▶ **What you should do**:
Which lines run from the line containing "You are a computer-use agent. This" through the end of the records below? Reproduce them exactly, and nothing else.
┌─ Record excerpts
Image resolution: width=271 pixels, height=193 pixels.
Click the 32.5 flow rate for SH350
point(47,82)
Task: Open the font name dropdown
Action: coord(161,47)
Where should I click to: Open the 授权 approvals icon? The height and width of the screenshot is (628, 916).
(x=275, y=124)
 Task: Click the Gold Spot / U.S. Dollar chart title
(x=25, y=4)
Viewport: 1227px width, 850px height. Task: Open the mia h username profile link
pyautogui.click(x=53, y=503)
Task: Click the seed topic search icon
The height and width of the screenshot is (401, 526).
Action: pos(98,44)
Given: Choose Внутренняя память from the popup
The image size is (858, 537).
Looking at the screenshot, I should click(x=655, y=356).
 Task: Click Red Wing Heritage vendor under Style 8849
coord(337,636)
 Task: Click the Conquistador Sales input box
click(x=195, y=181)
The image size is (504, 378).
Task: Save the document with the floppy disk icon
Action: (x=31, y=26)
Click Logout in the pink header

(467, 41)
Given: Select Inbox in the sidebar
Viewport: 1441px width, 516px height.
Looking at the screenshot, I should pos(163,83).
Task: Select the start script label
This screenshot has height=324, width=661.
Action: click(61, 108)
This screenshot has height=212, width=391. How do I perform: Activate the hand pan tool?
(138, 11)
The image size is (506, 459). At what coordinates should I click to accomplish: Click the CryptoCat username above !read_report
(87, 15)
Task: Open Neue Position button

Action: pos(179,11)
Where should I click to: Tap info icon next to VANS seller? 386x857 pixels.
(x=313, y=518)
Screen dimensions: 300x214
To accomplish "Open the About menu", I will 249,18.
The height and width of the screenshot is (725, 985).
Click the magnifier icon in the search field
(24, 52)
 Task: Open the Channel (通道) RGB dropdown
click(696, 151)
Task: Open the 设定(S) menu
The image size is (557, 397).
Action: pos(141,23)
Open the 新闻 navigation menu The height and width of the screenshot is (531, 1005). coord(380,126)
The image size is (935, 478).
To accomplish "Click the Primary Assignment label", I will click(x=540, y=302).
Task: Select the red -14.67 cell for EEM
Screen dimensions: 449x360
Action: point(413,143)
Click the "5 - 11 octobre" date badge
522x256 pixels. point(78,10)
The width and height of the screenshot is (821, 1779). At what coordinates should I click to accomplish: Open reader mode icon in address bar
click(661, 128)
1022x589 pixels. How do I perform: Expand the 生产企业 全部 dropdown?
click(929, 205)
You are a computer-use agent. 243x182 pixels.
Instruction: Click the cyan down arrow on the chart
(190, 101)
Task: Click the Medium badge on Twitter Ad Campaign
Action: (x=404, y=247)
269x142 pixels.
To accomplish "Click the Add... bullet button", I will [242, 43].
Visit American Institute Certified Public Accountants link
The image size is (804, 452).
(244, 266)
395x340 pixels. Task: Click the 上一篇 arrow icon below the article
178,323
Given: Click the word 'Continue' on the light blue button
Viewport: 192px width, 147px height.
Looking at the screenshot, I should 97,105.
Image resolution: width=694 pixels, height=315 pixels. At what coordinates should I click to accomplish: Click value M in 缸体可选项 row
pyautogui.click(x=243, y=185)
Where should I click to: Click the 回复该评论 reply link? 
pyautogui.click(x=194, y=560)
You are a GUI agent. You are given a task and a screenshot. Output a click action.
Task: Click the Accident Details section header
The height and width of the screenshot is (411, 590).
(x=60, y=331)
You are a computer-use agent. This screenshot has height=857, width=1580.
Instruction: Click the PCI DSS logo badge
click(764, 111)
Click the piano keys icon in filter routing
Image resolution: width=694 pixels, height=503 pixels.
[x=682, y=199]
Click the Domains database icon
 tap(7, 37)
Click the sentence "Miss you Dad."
└─
▶ **Written reply**:
You are a computer-use agent. This screenshot has height=857, width=1580.
Instruction: Click the PCI DSS logo badge
click(764, 111)
Click the piano keys icon in filter routing
Image resolution: width=694 pixels, height=503 pixels.
[x=682, y=199]
Click the Domains database icon
 tap(7, 37)
Click the sentence "Miss you Dad."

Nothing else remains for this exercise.